While my story is still in the infantile stages, I can offer additional messages from more accomplished figures to better illustrate this idea:
In Antoine de Saint-Exupéry’s The Little Prince, a young prince encounters a crashed pilot and tells the pilot of his adventures living on another planet. Throughout the book, he scolds the behaviors of adults for removing the playful imagination of life and replacing it with meaningless numbers and whims. The prince leads his life as an imaginative soul, looking for the beauty of his life and the things in it. A particular message he told the pilot stood out to me,
“All men have stars, but they are not the same things for different people. For some, who are travelers, the stars are guides. For others, they are no more than little lights in the sky. For others, who are scholars, they are problems… But all these stars are silent. You-You alone will have stars as no one else has them.”
My interpretation is that while we all have dreams, they are uniquely envisioned by us and for us. So, by choosing to live in pursuit of our dreams, we will see the “stars” that have been left for us to see, which otherwise would be lost if not for a determined observer to find them.

::::

■ **PROBLEM TO WORK ON**: Retype the passage about The Little Prince word for word, from "My interpretation is" up to and including "to find them.".

■ **SUPPLIED RECORDS**:
::::

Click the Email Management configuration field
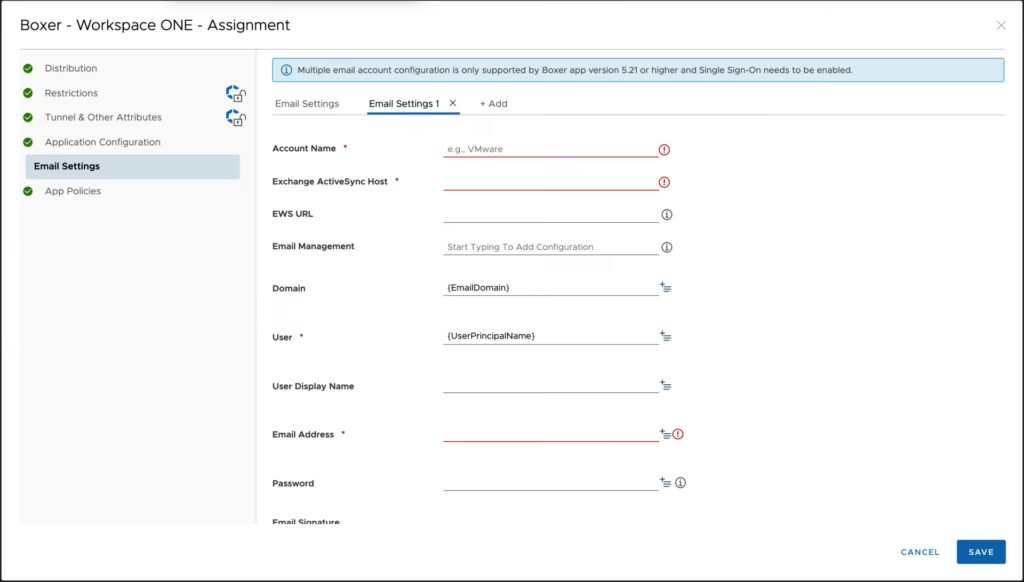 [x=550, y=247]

::::

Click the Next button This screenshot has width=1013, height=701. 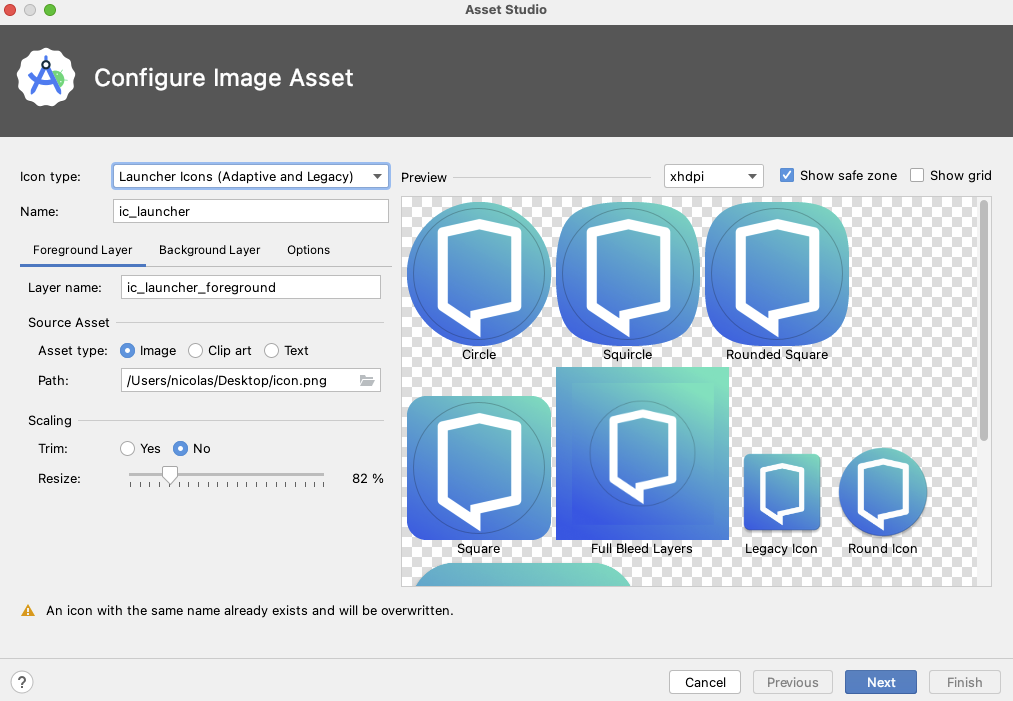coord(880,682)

::::

■ **YOUR SOLUTION**:
My interpretation is that while we all have dreams, they are uniquely envisioned by us and for us. So, by choosing to live in pursuit of our dreams, we will see the “stars” that have been left for us to see, which otherwise would be lost if not for a determined observer to find them.